Exercise directions >>
Print only the closing part of the entries. It starts at the line containing "Given: Click the page number input field" and includes the final line, exactly as written.
● ● ● ●
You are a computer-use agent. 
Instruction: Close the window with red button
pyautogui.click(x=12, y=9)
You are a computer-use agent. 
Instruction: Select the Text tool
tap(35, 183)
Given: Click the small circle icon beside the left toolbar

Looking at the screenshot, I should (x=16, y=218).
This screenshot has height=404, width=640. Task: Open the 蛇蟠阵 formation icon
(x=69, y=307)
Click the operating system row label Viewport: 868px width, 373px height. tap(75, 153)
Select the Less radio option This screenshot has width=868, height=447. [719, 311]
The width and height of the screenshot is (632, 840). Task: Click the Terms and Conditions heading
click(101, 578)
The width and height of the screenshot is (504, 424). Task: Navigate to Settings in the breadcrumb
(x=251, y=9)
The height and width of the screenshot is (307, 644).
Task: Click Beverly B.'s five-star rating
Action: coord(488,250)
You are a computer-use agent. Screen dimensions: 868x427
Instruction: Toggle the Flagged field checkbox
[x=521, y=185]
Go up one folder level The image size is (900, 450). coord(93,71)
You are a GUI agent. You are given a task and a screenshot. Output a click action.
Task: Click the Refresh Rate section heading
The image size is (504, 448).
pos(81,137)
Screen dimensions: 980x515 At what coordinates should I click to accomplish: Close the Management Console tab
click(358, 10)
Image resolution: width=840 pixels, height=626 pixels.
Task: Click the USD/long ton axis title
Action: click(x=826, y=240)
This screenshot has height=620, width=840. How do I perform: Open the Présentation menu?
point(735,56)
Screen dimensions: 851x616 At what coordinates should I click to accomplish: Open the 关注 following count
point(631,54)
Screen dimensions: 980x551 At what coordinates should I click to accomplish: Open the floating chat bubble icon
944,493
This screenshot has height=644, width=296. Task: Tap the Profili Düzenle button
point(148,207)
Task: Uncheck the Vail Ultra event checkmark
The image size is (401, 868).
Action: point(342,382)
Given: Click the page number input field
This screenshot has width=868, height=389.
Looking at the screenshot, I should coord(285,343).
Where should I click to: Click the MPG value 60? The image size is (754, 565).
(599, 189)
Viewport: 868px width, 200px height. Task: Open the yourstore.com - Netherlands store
● ● ● ●
Response to this task >>
Given: Click the page number input field
This screenshot has width=868, height=389.
Looking at the screenshot, I should coord(285,343).
Where should I click to: Click the MPG value 60? The image size is (754, 565).
(599, 189)
Viewport: 868px width, 200px height. Task: Open the yourstore.com - Netherlands store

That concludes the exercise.